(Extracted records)
^^^^^^^^
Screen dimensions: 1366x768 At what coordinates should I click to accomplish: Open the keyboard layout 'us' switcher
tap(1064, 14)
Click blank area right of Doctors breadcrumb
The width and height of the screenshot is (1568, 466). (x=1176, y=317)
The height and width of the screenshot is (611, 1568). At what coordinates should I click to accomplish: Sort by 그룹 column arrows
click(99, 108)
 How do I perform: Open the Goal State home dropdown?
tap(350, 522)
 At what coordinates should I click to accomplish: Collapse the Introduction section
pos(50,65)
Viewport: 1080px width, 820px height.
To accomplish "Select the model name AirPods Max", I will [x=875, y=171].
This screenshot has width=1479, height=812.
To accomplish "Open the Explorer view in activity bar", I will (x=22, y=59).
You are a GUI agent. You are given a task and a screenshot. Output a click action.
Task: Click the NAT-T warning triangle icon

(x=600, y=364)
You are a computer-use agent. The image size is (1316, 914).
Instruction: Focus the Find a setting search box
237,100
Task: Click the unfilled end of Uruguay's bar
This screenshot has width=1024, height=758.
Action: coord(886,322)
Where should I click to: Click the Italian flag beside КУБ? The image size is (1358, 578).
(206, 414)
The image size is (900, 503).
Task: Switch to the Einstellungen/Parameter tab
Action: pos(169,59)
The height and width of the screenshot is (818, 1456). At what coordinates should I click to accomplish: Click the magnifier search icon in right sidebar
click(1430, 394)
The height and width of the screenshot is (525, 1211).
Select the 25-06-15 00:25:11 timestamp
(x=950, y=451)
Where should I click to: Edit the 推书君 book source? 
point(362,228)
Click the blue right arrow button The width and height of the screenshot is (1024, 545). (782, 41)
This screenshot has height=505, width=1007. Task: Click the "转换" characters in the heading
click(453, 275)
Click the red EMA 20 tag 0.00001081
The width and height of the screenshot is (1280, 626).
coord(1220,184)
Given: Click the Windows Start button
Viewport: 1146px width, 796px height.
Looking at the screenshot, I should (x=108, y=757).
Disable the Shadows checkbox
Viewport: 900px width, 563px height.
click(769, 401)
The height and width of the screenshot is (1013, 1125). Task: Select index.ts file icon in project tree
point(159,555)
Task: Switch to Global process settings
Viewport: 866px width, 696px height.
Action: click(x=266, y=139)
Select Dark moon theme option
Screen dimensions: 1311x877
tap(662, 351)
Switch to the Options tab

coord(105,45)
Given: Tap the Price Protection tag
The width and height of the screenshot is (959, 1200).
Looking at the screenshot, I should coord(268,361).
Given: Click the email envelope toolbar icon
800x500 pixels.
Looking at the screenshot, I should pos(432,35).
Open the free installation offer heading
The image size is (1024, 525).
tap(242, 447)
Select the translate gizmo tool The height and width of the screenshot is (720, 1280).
^^^^^^^^
▸ **Directions**: In the data above, find each line where the string "agent" appears, then copy it.

▸ **Answer to the problem**:
You are a GUI agent. You are given a task and a screenshot. Output a click action.
You are a computer-use agent. The image size is (1316, 914).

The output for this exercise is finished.